The FVA, noninvasive tear breakup time (NIBUT), and OST were measured 1 month (average, 31.5 ± 6.0 days) after cataract surgery. The cornea also was assessed for corneal epithelial damage, which was identified by the fluorescein staining scores of the area (A) and density (D) over the damaged corneal lesions [36]. The degrees of staining of the area and density were scored on a scale from 0 to 3, with A0 indicating none, A1 less than one third of the area, A2 one third to two thirds, A3 more than two thirds, and D0 none, D1 sparse density, D2 moderate density, and D3 high density [36]. To investigate the difference in the clinical parameters, i.e., FVA, OST, and corneal staining, based on the effect of tear film stability, the patients were classified into two groups: those with stable tear film (BUT, >5.0 seconds) and unstable tear film (BUT, ≤5.0 seconds). Although we believe that fluorescein BUT and NIBUT are different, no previous reports have statistically investigated the differences between DR-1 interferometry and fluorescein BUT. In the current study, we set the cutoff line at NIBUT 5.0 seconds according to the 2016 Asia Dry Eye Society criteria, which establish a diagnosis of dry eye with positive subjective symptoms and decreased fluorescein BUT (≤5 seconds). We also measured the blink rate and investigated the association between the blink rate and the other clinical parameters.

The Ethics Committee of Toho University Omori Medical Center approved the study (study protocol, M16246). All patients provided informed consent after they received an explanation of the possible consequences of the study, which adhered to the tenets of the Declaration of Helsinki.

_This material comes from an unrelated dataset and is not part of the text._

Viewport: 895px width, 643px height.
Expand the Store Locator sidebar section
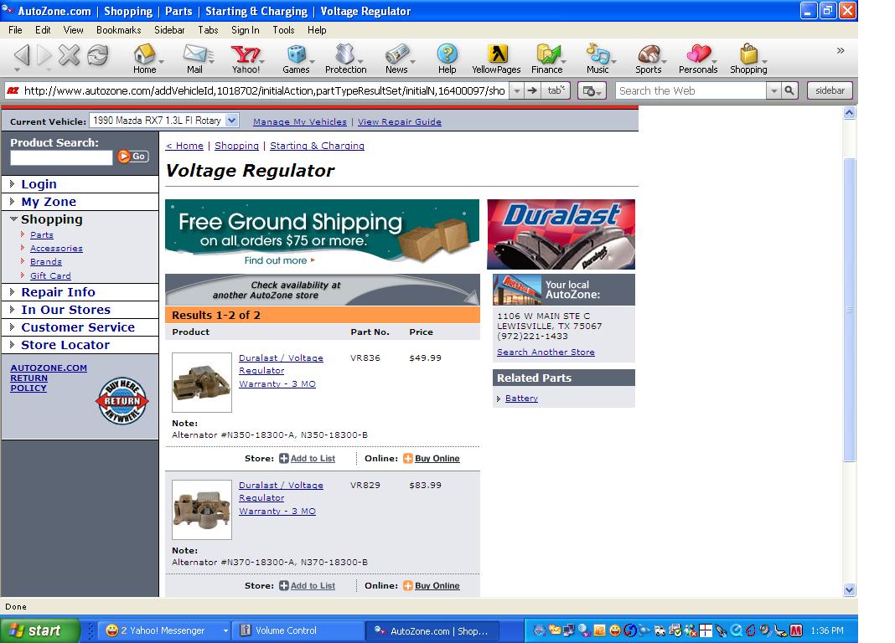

2.2. Measurements of Blink Rate and FVA

The temperature (25.2 ± 1.6°C) and humidity (39.2 ± 11.2%) in the examination room were maintained at constant levels. We used the FVA measurement system (Kowa, Aichi, Japan) to measure the FVA and the blink rate. Kaido et al. [3133] previously described the use of the measurement system. In brief, the FVA was measured monocularly with the best spectacle correction under photopic conditions and natural blinking during a 60-second period. The major outcome parameters were the baseline VA, FVA, visual maintenance ratio (VMR), and blink frequency. The baseline VA was defined as the conventional Landolt CDVA. The FVA was the average value of all VA measurement for 60 seconds. The VMR was defined as the ratio of the FVA value divided by the baseline VA. On the basis of the recorded data for 60 seconds, we defined the total number of blinks as the blink rate (frequency/minute) [3133].

2.3. Measurement of Tear Film Stability

To evaluate the tear film stability, we measured the NIBUT only once to avoid reflex tearing using a tear film interferometer (DR-1α, Kowa Co. Ltd., Tokyo, Japan) with low magnification (7.2 × 8.0 mm) [13, 37, 38]. After natural blinking, the patients were asked to keep their eyes open for 10 seconds [13, 38, 39]. The NIBUT was recorded at the first appearance of the breakup of the tear film. When no noninvasive breakup was observed during the 10-second observation period, the NIBUT was recorded as 10 seconds.

2.4. Measurement of OST

To measure the OST, we used a noninvasive ocular surface thermographer (TG1000, Tomey, Nagoya, Japan) [12, 13]. The instrument was equipped with a modified optical head of an autorefractor/keratometer (RC-50000, Tomey, Nagoya, Japan) and enabled determination of the central cornea along the optical axis. The method of measuring the OST was the same as described by Mori et al. [40]; i.e, the patients were instructed to close their eyes for 5 seconds and then to keep their eyes open for 10 seconds. The OST was measured in the central cornea (4.0 mm diameter) every second for 10 seconds without blinking. The difference in the OST from 0 to 10 seconds was defined as the ΔOST [12, 13].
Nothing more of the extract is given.